[[ DATA EXTRACT open ]]

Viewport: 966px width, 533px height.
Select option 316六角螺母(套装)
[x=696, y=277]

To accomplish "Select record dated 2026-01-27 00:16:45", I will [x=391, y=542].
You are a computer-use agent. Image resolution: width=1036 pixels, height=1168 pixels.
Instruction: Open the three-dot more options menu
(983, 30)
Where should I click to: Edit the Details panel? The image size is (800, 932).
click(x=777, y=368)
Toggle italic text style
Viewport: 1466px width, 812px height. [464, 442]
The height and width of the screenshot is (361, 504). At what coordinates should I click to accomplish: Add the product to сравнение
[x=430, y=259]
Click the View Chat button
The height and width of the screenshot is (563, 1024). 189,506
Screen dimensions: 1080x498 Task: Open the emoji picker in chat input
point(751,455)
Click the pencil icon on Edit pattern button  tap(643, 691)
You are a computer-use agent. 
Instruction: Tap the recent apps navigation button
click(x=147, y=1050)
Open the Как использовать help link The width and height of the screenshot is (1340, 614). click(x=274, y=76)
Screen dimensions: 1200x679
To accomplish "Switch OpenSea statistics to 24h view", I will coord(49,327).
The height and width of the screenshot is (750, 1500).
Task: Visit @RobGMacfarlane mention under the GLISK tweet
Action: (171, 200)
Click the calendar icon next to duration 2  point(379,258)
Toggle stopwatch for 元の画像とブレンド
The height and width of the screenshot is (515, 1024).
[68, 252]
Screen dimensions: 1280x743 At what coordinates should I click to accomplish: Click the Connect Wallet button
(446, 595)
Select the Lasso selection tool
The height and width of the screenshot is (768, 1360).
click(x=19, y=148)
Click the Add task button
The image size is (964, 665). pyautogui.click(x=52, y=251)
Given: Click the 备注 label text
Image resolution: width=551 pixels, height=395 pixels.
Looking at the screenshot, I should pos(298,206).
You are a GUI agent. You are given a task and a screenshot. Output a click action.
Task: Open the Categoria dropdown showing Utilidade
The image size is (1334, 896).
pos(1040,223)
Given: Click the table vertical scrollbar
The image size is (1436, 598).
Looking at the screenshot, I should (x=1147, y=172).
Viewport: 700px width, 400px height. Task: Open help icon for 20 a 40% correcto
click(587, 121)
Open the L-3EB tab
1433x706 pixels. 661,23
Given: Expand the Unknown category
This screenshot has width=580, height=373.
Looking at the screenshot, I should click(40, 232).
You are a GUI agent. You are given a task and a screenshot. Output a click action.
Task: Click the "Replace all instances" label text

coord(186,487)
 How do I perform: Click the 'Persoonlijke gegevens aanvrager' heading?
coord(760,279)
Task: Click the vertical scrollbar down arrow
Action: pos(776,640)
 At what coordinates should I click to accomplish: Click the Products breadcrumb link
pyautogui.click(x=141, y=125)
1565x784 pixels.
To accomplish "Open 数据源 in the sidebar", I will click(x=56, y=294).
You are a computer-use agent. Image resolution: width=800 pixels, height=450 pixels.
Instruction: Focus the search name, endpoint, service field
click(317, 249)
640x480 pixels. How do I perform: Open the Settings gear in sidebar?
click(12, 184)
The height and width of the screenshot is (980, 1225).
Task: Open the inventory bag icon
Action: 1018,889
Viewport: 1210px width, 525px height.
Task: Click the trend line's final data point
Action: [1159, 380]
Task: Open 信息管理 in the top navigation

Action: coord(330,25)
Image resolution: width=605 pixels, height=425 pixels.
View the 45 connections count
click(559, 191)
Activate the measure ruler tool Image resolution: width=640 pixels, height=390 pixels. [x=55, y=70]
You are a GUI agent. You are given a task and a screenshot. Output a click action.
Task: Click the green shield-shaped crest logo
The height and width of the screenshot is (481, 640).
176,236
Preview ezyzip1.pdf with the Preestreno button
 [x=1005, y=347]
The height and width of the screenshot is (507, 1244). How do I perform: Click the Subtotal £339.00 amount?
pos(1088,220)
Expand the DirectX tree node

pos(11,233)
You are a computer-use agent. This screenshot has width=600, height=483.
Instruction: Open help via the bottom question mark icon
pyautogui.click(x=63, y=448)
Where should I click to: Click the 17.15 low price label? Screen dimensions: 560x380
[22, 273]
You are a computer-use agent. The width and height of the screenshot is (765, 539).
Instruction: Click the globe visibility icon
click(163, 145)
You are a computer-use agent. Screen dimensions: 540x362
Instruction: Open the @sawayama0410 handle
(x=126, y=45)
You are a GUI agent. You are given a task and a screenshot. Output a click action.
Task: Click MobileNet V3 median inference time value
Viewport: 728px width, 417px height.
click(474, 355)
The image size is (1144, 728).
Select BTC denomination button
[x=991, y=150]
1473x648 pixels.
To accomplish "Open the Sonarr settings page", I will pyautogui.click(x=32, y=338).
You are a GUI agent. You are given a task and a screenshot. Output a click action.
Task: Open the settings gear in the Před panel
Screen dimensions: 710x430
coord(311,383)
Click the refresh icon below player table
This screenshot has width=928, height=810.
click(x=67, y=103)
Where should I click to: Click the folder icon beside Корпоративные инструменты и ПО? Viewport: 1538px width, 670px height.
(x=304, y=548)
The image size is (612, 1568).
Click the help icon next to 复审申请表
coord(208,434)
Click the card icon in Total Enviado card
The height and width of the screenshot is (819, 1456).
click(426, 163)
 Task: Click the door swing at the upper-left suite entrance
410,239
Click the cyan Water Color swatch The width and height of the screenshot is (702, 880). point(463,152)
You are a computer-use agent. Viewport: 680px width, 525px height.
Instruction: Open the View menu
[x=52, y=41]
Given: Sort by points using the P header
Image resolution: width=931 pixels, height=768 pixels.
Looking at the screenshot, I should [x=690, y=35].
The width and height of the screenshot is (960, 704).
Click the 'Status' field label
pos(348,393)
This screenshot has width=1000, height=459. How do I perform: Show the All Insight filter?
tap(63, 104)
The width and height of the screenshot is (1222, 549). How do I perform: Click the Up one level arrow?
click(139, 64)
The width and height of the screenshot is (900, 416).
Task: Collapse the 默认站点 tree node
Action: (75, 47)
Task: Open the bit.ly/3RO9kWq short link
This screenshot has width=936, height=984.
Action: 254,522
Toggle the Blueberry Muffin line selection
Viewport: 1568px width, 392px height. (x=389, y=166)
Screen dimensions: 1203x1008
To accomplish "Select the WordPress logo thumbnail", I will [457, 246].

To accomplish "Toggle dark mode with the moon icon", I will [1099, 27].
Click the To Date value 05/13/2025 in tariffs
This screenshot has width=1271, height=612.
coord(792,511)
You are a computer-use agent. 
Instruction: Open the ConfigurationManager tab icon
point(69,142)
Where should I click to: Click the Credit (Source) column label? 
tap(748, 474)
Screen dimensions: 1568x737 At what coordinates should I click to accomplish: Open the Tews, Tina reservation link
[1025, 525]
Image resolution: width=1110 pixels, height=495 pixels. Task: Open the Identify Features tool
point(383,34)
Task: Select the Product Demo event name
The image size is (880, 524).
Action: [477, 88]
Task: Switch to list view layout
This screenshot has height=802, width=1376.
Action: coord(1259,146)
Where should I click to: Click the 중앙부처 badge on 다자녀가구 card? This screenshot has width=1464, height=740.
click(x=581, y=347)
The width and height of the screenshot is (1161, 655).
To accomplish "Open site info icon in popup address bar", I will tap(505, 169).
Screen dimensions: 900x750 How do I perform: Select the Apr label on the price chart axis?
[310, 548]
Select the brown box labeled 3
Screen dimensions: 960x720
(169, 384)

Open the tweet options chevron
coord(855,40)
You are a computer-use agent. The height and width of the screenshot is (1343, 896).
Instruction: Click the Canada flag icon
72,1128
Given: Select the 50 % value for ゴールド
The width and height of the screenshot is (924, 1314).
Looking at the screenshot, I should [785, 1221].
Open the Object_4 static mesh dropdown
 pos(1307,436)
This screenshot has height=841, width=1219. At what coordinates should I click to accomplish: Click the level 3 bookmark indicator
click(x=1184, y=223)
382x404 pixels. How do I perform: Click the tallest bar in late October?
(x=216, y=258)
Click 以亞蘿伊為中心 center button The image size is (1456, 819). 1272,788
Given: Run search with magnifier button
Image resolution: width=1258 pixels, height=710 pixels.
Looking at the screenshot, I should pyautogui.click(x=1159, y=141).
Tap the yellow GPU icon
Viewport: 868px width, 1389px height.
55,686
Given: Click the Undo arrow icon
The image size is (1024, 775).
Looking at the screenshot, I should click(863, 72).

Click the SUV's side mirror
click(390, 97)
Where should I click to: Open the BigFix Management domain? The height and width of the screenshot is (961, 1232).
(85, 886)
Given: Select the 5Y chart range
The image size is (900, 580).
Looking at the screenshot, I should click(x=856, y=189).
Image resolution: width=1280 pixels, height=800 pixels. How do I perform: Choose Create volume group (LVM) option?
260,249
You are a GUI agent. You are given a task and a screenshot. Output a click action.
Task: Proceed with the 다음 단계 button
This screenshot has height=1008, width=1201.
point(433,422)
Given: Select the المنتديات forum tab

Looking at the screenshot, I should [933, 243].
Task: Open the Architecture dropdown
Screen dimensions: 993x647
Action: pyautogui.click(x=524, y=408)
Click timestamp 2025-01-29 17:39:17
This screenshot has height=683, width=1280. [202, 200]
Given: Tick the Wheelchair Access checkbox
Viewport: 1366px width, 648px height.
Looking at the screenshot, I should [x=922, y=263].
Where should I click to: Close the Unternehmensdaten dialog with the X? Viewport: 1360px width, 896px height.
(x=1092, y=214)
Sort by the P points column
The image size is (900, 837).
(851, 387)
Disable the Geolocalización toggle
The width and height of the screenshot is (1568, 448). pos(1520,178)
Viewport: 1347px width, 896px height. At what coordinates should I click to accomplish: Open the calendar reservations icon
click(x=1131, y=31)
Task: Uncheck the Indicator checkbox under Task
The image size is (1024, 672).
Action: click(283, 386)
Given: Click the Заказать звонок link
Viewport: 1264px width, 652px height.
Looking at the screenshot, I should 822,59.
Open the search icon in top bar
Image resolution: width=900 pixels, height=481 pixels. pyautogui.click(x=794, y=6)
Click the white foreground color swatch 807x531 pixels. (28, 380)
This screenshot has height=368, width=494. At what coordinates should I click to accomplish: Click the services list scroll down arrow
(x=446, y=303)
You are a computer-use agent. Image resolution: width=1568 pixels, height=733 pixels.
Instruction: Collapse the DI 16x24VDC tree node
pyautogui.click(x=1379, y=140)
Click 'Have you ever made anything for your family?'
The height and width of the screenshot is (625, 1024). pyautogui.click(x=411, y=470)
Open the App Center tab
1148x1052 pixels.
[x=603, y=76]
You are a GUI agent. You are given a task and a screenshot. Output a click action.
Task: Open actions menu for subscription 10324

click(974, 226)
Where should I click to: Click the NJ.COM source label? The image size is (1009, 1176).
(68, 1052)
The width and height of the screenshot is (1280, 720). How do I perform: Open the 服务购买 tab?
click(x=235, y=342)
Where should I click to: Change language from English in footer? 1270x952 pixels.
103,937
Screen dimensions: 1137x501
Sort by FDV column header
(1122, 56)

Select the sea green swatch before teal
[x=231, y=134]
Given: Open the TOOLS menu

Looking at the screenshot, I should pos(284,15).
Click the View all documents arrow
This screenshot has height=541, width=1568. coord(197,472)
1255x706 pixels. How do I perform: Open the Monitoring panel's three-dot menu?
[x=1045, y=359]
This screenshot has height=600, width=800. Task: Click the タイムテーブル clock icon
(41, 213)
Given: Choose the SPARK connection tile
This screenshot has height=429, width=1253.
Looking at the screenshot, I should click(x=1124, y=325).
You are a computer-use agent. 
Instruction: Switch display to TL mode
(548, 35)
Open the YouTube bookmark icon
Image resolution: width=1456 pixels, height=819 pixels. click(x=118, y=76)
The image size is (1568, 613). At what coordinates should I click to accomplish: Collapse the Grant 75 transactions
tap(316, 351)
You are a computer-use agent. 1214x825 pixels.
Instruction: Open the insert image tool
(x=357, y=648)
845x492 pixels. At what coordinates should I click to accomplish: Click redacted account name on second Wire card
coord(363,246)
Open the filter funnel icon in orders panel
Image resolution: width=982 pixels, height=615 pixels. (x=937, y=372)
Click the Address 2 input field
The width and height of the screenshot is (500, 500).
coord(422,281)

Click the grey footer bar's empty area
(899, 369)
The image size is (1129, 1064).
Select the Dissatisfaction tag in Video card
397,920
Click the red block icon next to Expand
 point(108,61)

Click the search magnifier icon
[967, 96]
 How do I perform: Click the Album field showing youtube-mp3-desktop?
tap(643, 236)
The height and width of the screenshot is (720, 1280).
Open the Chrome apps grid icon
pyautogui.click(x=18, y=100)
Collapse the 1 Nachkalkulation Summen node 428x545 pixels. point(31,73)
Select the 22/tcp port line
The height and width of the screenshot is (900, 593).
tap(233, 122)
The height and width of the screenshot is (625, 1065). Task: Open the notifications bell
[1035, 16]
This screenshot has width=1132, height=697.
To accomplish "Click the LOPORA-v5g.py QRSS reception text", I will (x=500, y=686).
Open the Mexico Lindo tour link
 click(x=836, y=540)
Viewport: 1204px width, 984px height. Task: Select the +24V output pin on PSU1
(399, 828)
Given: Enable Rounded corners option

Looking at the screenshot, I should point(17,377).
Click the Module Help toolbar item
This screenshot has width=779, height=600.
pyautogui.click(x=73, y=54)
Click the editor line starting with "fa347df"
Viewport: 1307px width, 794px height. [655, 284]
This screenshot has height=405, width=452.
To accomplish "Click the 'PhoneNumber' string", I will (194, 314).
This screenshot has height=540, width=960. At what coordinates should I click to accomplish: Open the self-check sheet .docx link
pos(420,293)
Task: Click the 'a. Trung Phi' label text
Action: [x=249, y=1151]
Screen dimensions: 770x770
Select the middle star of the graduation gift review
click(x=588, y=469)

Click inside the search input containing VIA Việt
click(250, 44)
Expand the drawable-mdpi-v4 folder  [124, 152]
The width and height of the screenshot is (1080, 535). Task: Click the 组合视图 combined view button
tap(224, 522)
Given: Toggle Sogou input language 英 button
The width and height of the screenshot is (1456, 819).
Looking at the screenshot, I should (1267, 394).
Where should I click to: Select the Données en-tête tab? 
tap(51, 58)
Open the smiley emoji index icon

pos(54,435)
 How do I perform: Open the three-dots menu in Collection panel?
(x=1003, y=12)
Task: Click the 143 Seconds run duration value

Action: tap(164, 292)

[[ DATA EXTRACT closed ]]

*WHAT THE TASK ASKS*:
In the entries above, locate every line with the word "checkbox" and copy it.

*RESULT*:
Given: Tick the Wheelchair Access checkbox
Task: Uncheck the Indicator checkbox under Task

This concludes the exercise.